Piemonte: nuove regole per l'edilizia sociale

Appartamenti - foto di SengkangApprovata una serie di regolamenti attuativi della Legge regionale n. 3/2010 in materia di edilizia sociale. La normativa intende garantire il diritto all'abitazione mediante politiche territoriali e abitative, tutelando i nuclei familiari meno abbienti e specifiche categorie sociali.

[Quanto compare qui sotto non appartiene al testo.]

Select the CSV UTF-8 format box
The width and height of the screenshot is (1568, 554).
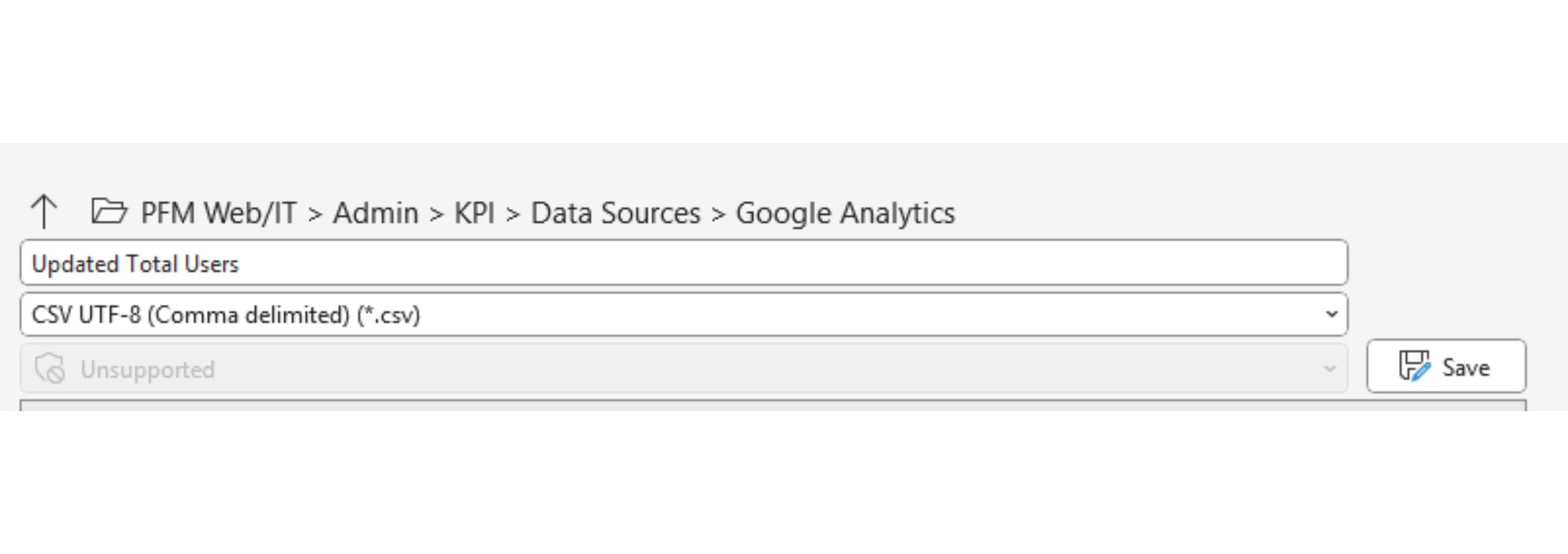pos(675,314)
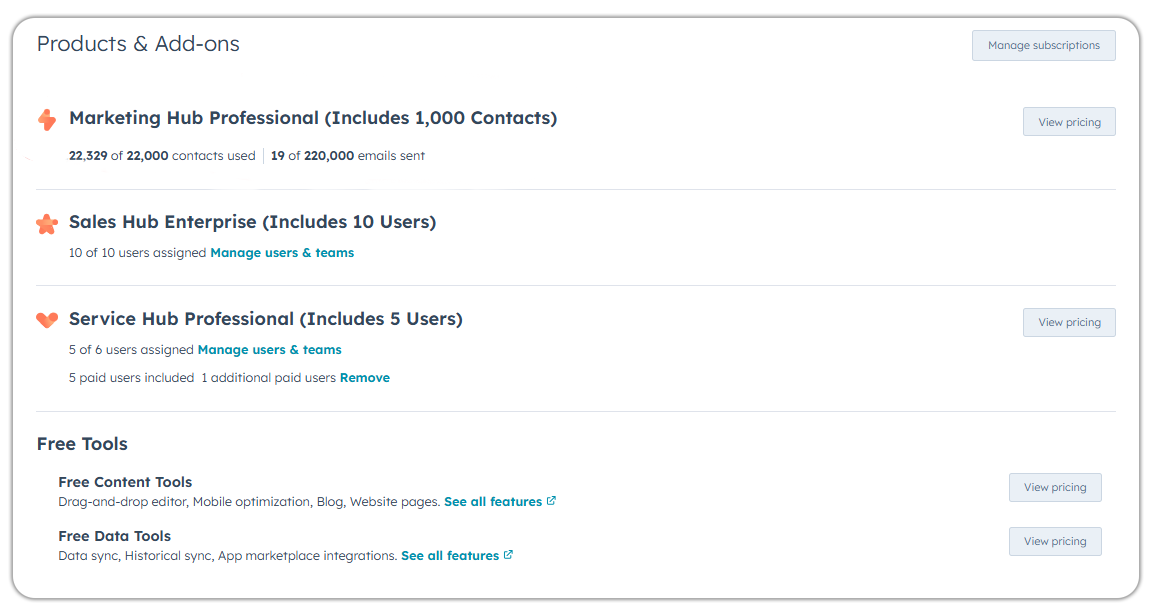Select the Marketing Hub Professional heading

(312, 118)
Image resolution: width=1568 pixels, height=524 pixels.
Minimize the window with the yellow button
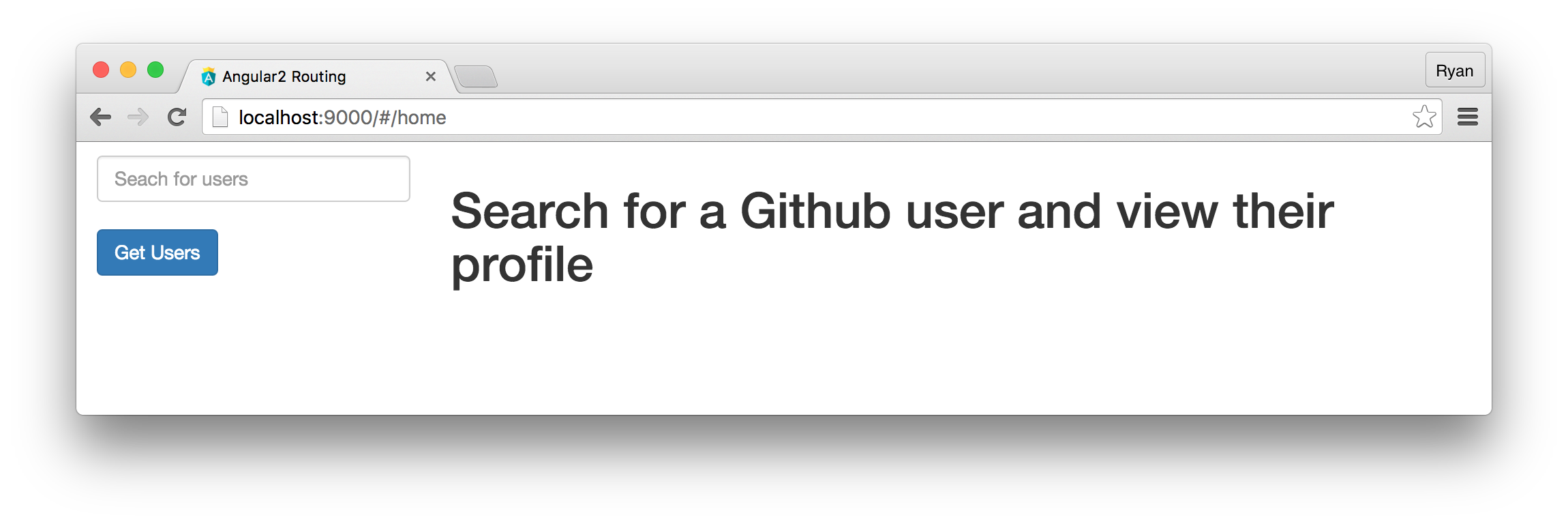(x=128, y=70)
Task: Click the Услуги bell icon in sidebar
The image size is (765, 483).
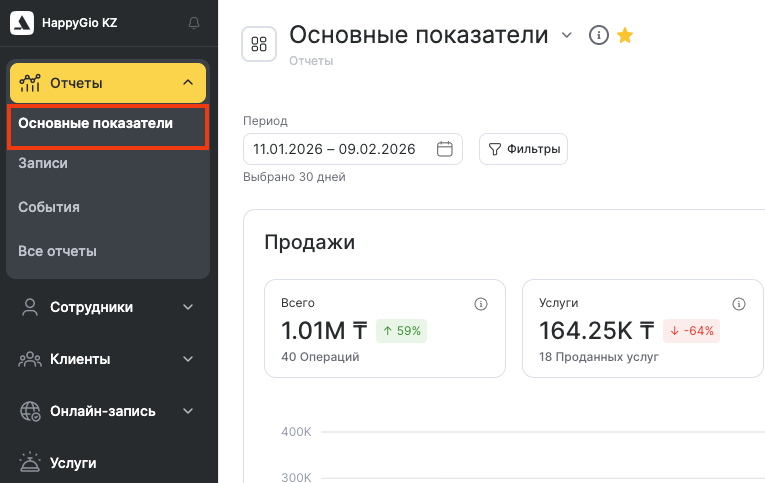Action: [x=30, y=463]
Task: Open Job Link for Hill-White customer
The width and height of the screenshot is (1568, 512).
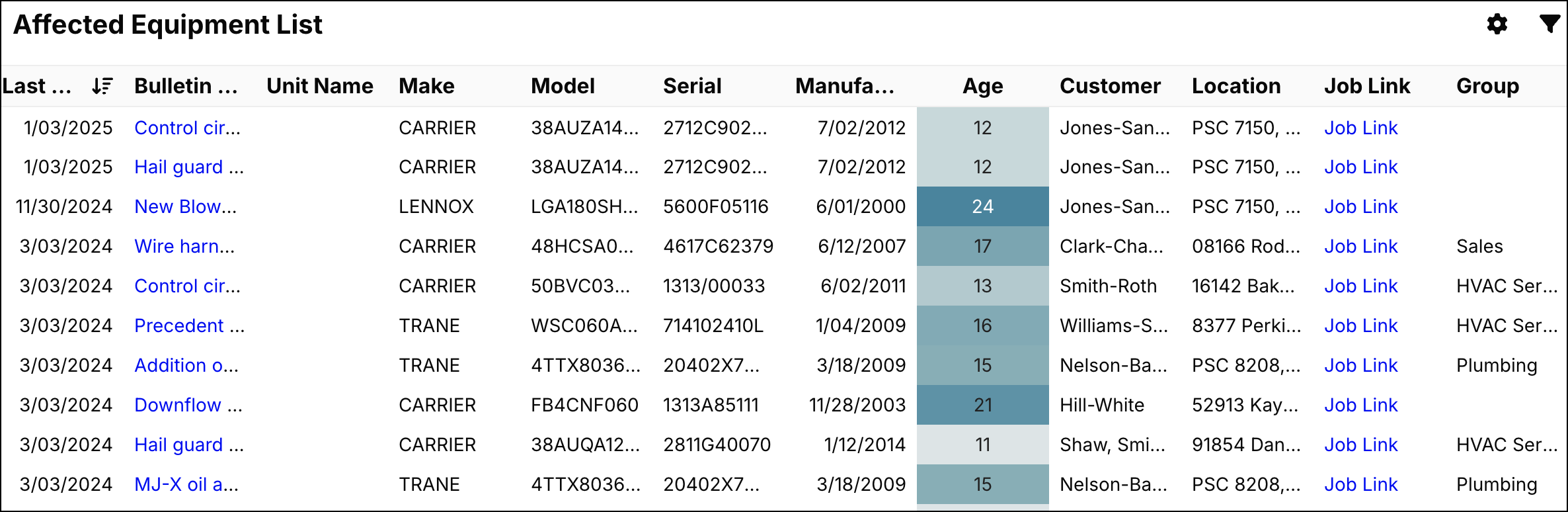Action: tap(1360, 405)
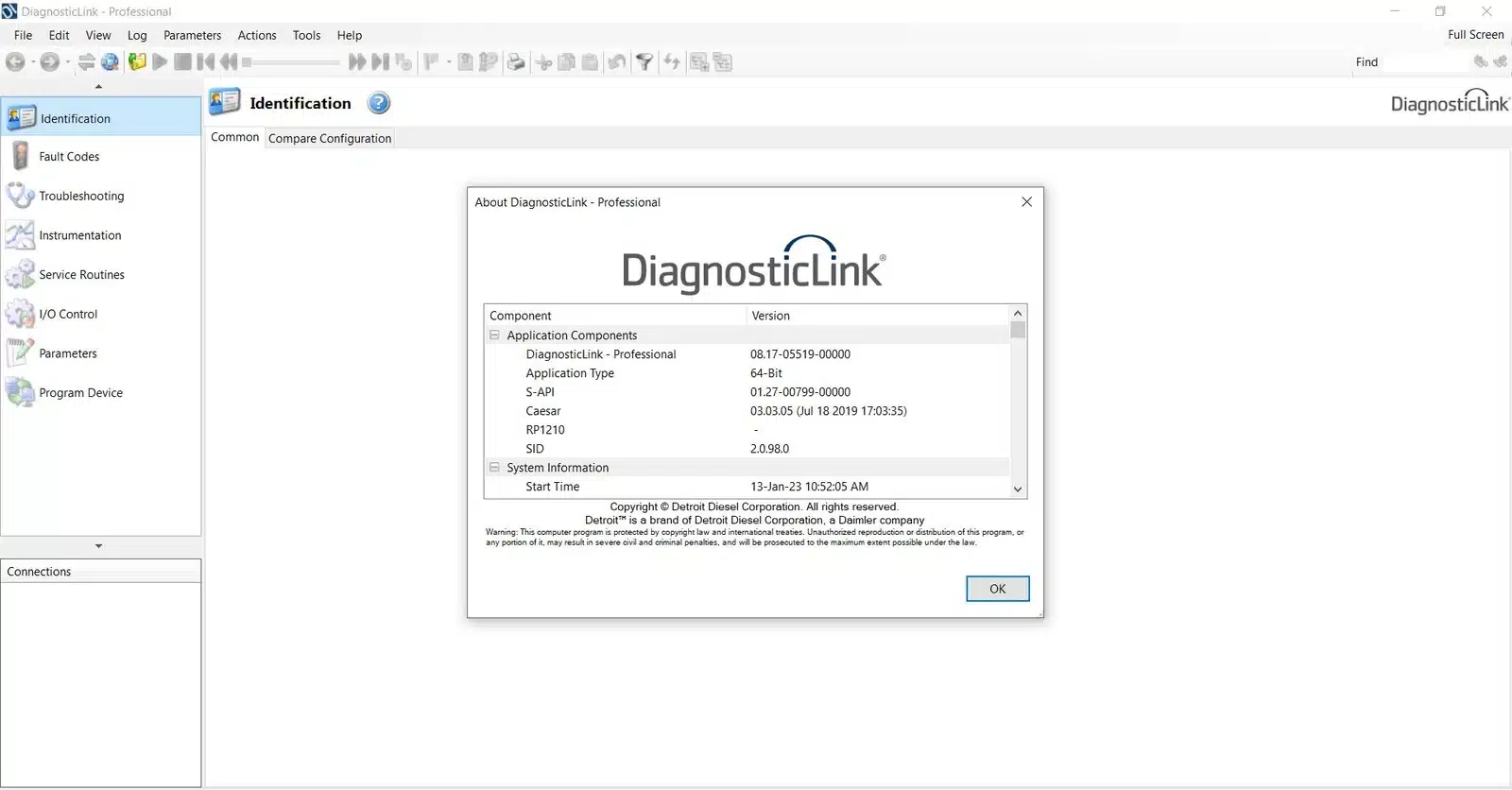This screenshot has height=790, width=1512.
Task: Click the down arrow below the sidebar list
Action: [99, 546]
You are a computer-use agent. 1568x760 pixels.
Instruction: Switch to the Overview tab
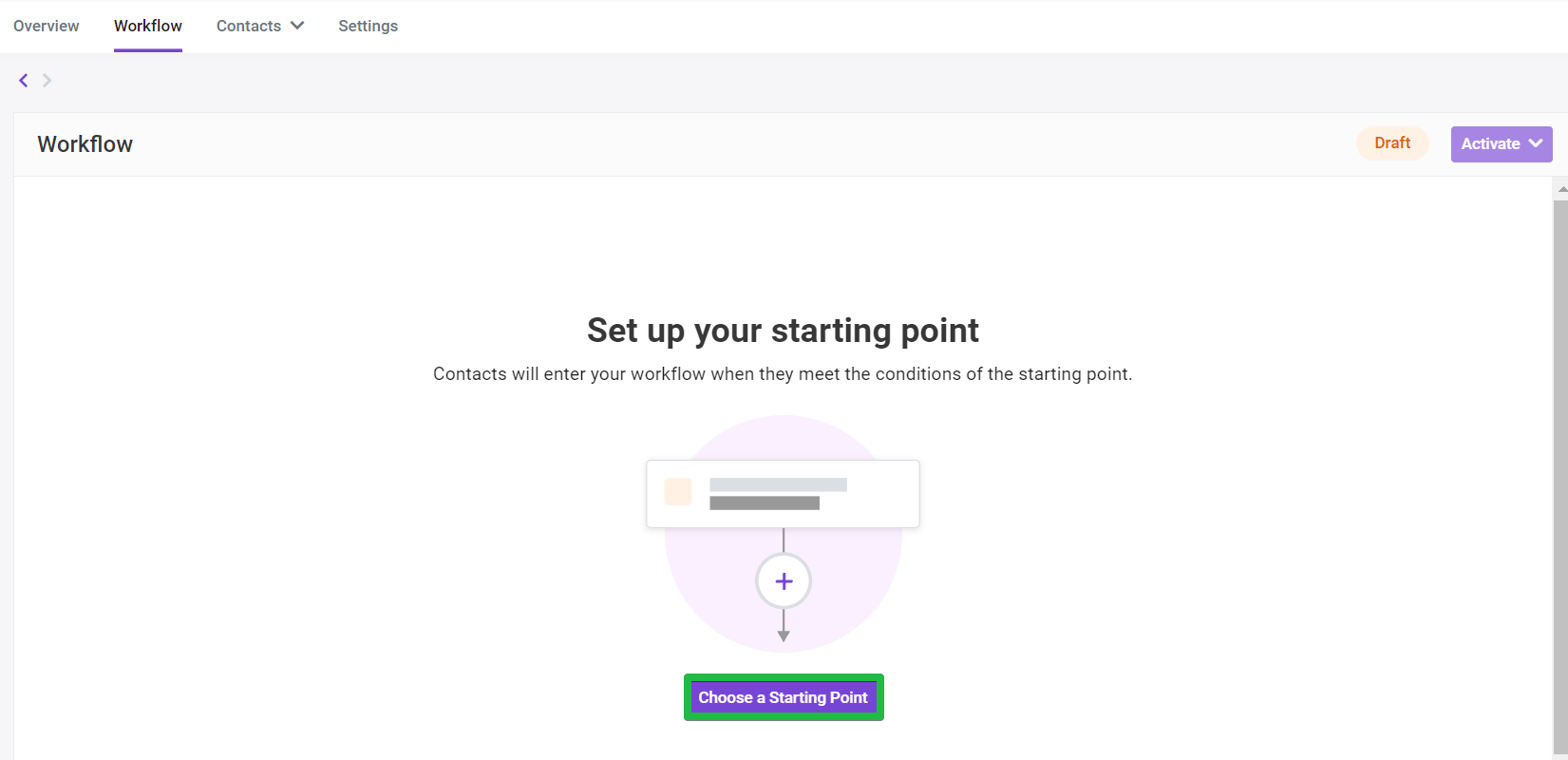pos(47,26)
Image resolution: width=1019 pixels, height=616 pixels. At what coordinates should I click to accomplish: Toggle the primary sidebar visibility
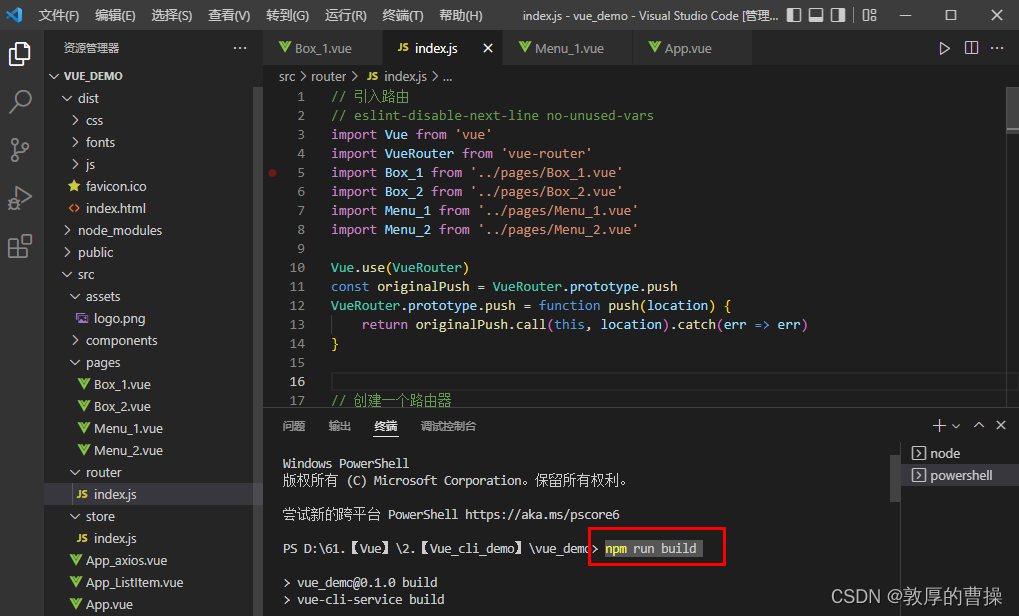792,13
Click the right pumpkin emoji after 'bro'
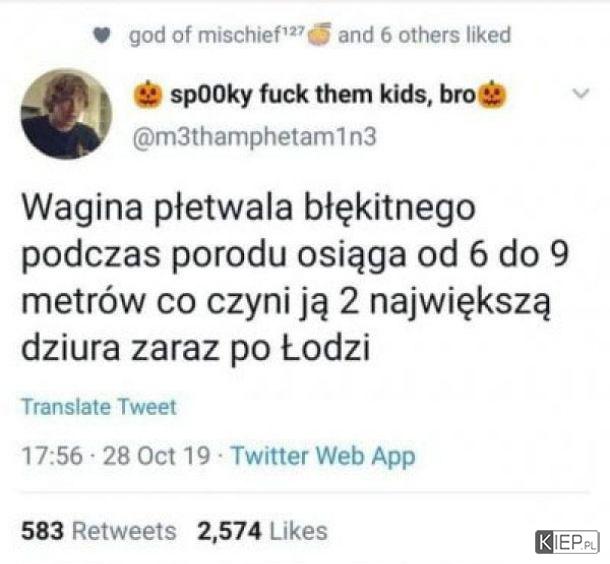Screen dimensions: 610x564 click(x=492, y=95)
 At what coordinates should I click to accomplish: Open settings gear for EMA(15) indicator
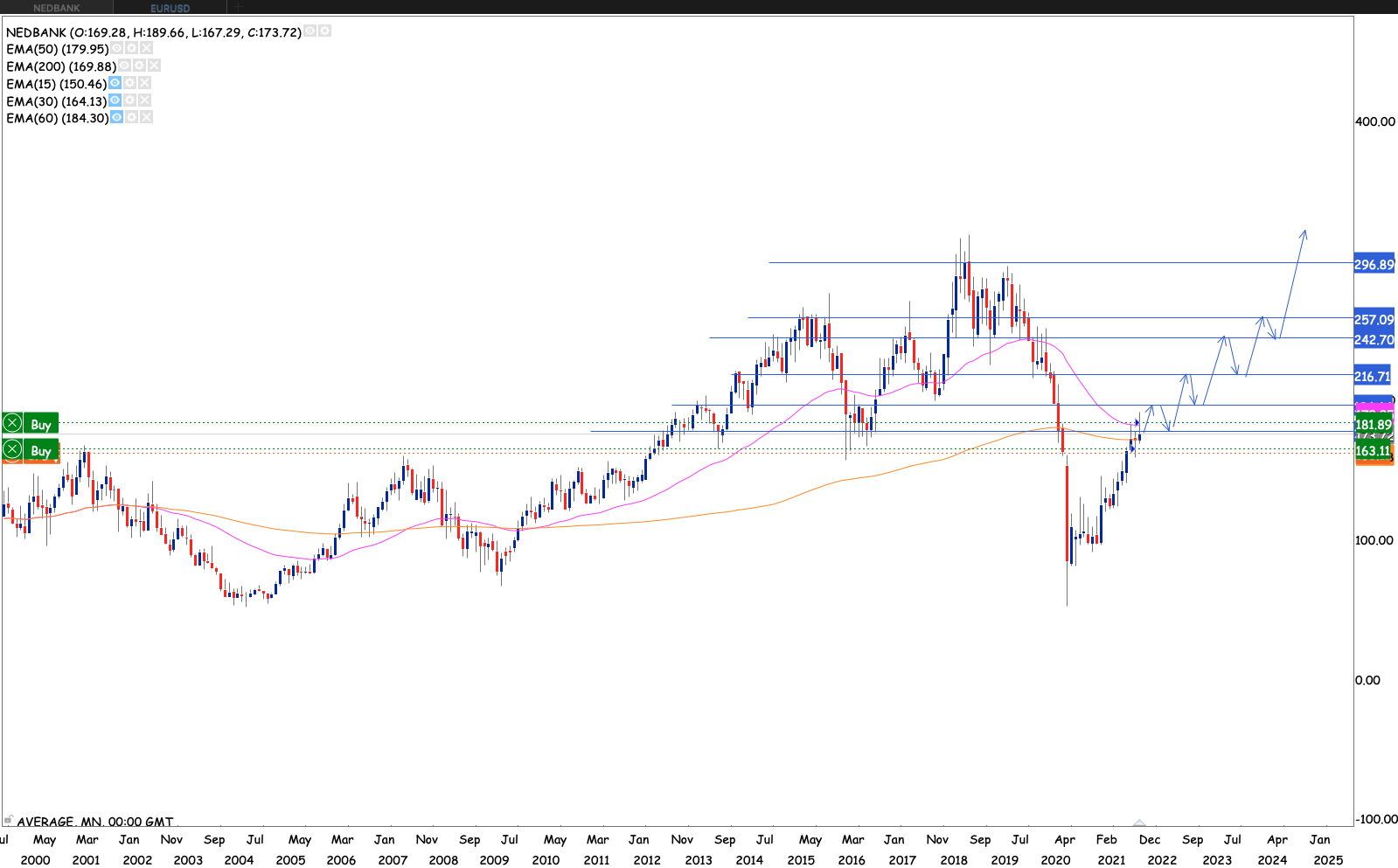129,84
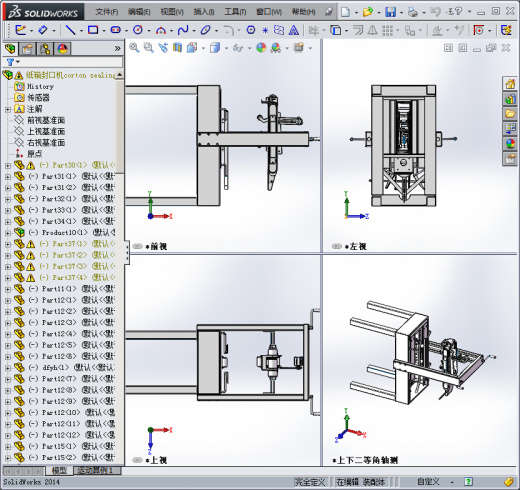The image size is (520, 490).
Task: Toggle link views icon in top view
Action: [137, 460]
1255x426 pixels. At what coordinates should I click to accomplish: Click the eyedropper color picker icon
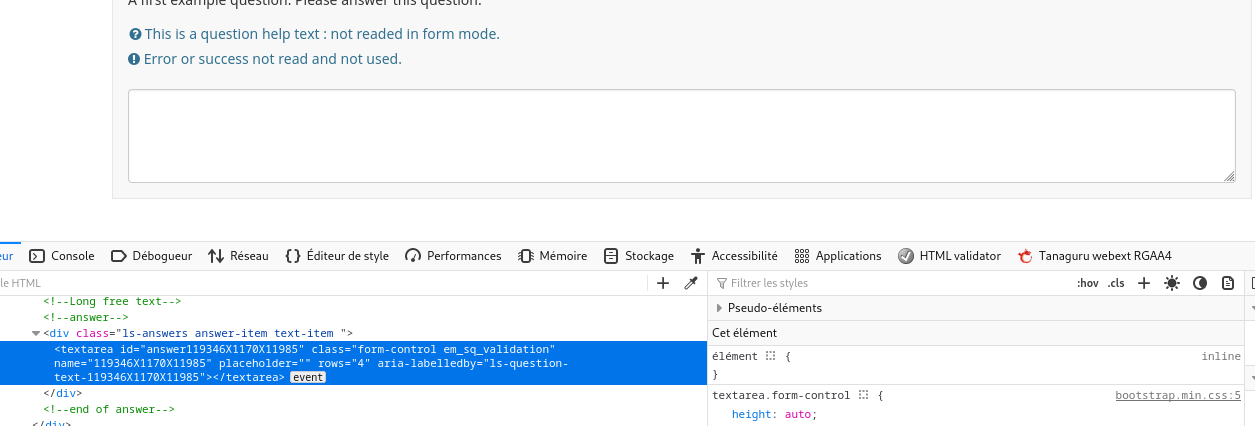(690, 284)

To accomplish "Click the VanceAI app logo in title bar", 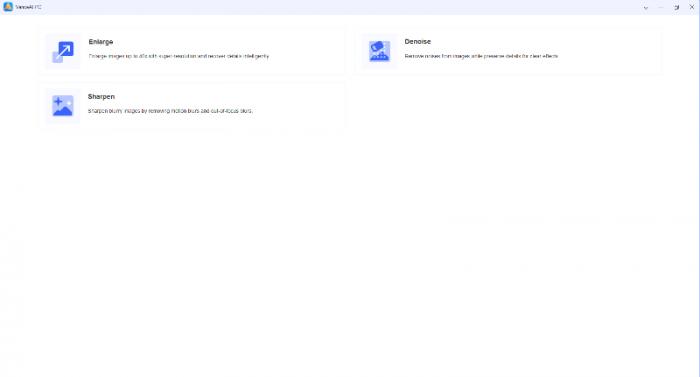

Le nuove norme, in vigore da gennaio 2012, introducono, infatti, novità importanti, a cominciare da una regolamentazione più rigorosa delle fattispecie di emergenza abitativa, per garantire omogeneità sul territorio regionale.

Innanzitutto, per accedere all’edilizia sociale, si utilizzerà l’Isee quale indicatore per l’individuazione dei nuclei più bisognosi; i valori saranno aggiornati ogni anno dalla struttura regionale competente, sulla base della variazione dell’indice ISTAT dei prezzi al consumo per le famiglie di operai e impiegati.

Inoltre, al fine di garantire una corrispondenza più equa tra reddito percepito e canone dovuto, gli assegnatari saranno ripartiti in fasce di canone più articolate.

Previsti anche una revisione dei canoni di locazione, con una graduale applicazione dei medesimi nell’arco di un biennio, e nuovi parametri dimensionali per l’assegnazione degli alloggi in rapporto alla composizione del nucleo.

Le graduatorie delle richieste per l’assegnazione degli alloggi saranno redatte sulla base di punteggi più articolati rispetto al passato, con particolare attenzione a nuove tipologie di disagio, e i Comuni potranno aggiornare con maggior frequenza le graduatorie per rispondere tempestivamente alle situazioni di emergenza.

Il fondo sociale, rivolto a coloro che non sono in grado di provvedere al pagamento del canone di locazione e dei servizi accessori, prevederà una maggiore responsabilizzazione degli assegnatari e degli enti gestori.

Si accorceranno, infine, i tempi per il rilascio degli alloggi da parte di coloro che hanno perso i requisiti per la permanenza, al fine di dare maggior disponibilità alloggiativa per gli aventi titolo. In particolare, i beneficiari dovranno comunicare all’ente gestore la cessazione delle condizioni che hanno determinato la concessione del contributo entro trenta giorni dal verificarsi della nuova situazione; l’ente gestore, invece, dovrà revocare in qualsiasi momento al beneficiario il contributo, quando accerti l’insussistenza dei requisiti che ne hanno determinato la concessione.

"Il filo conduttore è l’attenzione per le fasce deboli, con particolare riguardo agli anziani ed ai portatori di handicap", ha dichiarato il vicepresidente e assessore all’Edilizia, Ugo Cavallera.